How to collect data from a stream in different lists based on a condition?-CodePudding

I have a stream of data as shown below and I wish to collect the data based on a condition.

Stream of data:

452857;0;L100;csO;20220411;20220411;EUR;000101435; ; ;F;1;EUR;000100000; ;
452857;0;L120;csO;20220411;20220411;EUR;000101435; ; ;F;1;EUR;000100000; ;
452857;0;L121;csO;20220411;20220411;EUR;000101435; ; ;F;1;EUR;000100000; ;
452857;0;L126;csO;20220411;20220411;EUR;000101435; ; ;F;1;EUR;000100000; ;
452857;0;L100;csO;20220411;20220411;EUR;000101435; ; ;F;1;EUR;000100000; ;
452857;0;L122;csO;20220411;20220411;EUR;000101435; ; ;F;1;EUR;000100000; ;

I wish to collect the data based on the index = 2 (L100,L121 ...) and store it in different lists of L120,L121,L122 etc using Java 8 streams. Any suggestions? Note: splittedLine array below is my stream of data.
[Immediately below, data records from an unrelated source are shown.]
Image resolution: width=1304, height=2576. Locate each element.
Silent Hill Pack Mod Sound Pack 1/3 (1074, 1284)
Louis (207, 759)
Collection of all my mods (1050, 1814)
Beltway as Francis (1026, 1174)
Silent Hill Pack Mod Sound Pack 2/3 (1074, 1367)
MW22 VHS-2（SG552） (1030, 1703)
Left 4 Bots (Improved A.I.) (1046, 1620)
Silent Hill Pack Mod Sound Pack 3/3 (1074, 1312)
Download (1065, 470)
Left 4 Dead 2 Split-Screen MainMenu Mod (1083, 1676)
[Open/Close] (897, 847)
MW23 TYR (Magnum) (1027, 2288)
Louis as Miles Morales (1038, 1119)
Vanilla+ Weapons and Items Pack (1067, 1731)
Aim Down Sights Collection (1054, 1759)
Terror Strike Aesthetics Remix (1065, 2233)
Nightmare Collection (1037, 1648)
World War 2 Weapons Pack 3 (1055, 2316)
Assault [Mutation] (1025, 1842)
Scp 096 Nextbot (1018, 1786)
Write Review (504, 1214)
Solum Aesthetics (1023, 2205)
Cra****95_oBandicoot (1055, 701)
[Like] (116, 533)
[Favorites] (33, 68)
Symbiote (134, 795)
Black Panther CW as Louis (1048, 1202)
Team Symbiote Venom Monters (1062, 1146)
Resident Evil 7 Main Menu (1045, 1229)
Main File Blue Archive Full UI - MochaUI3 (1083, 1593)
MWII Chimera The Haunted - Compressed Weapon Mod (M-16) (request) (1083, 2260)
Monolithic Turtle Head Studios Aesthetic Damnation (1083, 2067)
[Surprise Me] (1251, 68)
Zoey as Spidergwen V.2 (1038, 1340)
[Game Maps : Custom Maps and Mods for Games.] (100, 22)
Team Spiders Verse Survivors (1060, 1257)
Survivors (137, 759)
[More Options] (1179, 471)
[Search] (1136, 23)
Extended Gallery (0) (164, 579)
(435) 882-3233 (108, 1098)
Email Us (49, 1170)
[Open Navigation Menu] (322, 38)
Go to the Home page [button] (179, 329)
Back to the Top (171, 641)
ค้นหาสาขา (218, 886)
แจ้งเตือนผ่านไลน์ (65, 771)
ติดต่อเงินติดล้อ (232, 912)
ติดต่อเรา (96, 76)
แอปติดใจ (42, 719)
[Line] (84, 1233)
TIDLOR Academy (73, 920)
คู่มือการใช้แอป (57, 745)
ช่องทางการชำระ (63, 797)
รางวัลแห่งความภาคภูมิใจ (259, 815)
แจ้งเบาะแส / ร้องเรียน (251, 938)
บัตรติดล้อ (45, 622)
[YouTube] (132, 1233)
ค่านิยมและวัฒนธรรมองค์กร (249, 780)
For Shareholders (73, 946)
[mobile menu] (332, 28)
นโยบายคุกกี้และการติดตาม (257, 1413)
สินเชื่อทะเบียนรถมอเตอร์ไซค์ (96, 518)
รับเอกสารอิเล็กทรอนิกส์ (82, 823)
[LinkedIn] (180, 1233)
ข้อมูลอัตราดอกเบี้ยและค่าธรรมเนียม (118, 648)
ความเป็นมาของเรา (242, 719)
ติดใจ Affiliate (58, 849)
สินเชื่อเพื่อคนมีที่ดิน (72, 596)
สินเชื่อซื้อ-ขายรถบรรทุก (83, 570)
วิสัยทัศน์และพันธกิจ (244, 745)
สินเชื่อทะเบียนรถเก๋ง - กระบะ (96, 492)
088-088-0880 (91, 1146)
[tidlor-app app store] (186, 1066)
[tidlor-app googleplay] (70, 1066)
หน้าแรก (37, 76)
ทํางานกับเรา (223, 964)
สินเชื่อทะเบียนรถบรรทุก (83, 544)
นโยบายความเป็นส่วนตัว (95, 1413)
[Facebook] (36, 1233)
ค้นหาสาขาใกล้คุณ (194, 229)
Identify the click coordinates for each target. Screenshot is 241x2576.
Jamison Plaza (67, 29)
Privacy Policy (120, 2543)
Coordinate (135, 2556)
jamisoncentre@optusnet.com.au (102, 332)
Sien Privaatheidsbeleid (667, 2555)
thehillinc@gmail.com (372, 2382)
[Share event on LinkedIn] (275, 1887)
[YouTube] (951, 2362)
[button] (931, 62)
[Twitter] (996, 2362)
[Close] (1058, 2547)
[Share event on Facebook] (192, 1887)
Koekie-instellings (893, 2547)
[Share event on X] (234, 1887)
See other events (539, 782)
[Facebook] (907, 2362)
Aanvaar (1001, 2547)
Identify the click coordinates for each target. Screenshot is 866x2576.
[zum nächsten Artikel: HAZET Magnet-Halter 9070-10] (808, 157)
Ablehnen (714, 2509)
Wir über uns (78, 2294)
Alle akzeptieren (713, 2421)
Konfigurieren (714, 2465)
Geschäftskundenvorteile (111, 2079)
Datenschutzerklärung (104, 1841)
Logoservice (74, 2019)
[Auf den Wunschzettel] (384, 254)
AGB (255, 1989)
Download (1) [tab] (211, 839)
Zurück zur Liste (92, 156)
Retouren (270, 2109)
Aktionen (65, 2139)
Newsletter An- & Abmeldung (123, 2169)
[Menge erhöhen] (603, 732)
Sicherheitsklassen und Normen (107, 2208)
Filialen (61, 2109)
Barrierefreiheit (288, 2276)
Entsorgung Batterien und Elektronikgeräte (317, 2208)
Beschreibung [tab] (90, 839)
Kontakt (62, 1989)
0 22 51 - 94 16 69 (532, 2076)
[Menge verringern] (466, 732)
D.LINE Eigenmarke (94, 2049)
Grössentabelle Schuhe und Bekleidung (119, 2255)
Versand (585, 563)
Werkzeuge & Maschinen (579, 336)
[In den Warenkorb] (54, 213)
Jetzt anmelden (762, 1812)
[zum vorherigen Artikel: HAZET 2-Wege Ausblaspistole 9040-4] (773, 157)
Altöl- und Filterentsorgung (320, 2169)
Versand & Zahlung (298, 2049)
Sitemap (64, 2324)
For instance: I have tried the following but I think there's a shorter way:

List<String> L100_ENTITY_NAMES = Arrays.asList("L100", "L120", "L121", "L122", "L126");


 List<List<String>> list=  L100_ENTITY_NAMES.stream()
                            .map(entity -> Arrays.stream(splittedLine)
                                    .filter(line -> {
                                        String[] values =  line.split(String.valueOf(DELIMITER));
                                        if(values.length > 0){
                                            return entity.equals(values[2]);
                                        }
                                        else{
                                            return false;
                                        }
                                    }).collect(Collectors.toList())).collect(Collectors.toList());

CodePudding user response：

I'd rather change the order and also collect the data into a Map<String, List<String>> where the key would be the entity name.

Assuming splittedLine is the array of lines, I'd probably do something like this:

Set<String> L100_ENTITY_NAMES = Set.of("L100", ...);
String delimiter = String.valueOf(DELIMITER);

Map<String, List<String>> result = 
  Arrays.stream(splittedLine)   
      .map(line -> {
        String[] values =  line.split(delimiter );
        if( values.length < 3) {
          return null;
        }

        return new AbstractMap.SimpleEntry<>(values[2], line);
      })
     .filter(Objects::nonNull)
     .filter(tempLine -> L100_ENTITY_NAMES.contains(tempLine.getEntityName()))
     .collect(Collectors.groupingBy(Map.Entry::getKey,
                Collectors.mapping(Map.Entry::getValue, Collectors.toList());

Note that this isn't necessarily shorter but has a couple of other advantages:

It's not O(n*m) but rather O(n * log(m)), so it should be faster for non-trivial stream sizes
You get an entity name for each list rather than having to rely on the indices in both lists
It's easier to understand because you use distinct steps:
- split and map the line
- filter null values, i.e. lines that aren't valid in the first place
- filter lines that don't have any of the L100 entity names
- collect the filtered lines by entity name so you can easily access the sub lists

CodePudding user response：

You're effectively asking for what languages like Scala provide on collections: groupBy. In Scala you could write:

splitLines.groupBy(_(2)) // Map[String, List[String]]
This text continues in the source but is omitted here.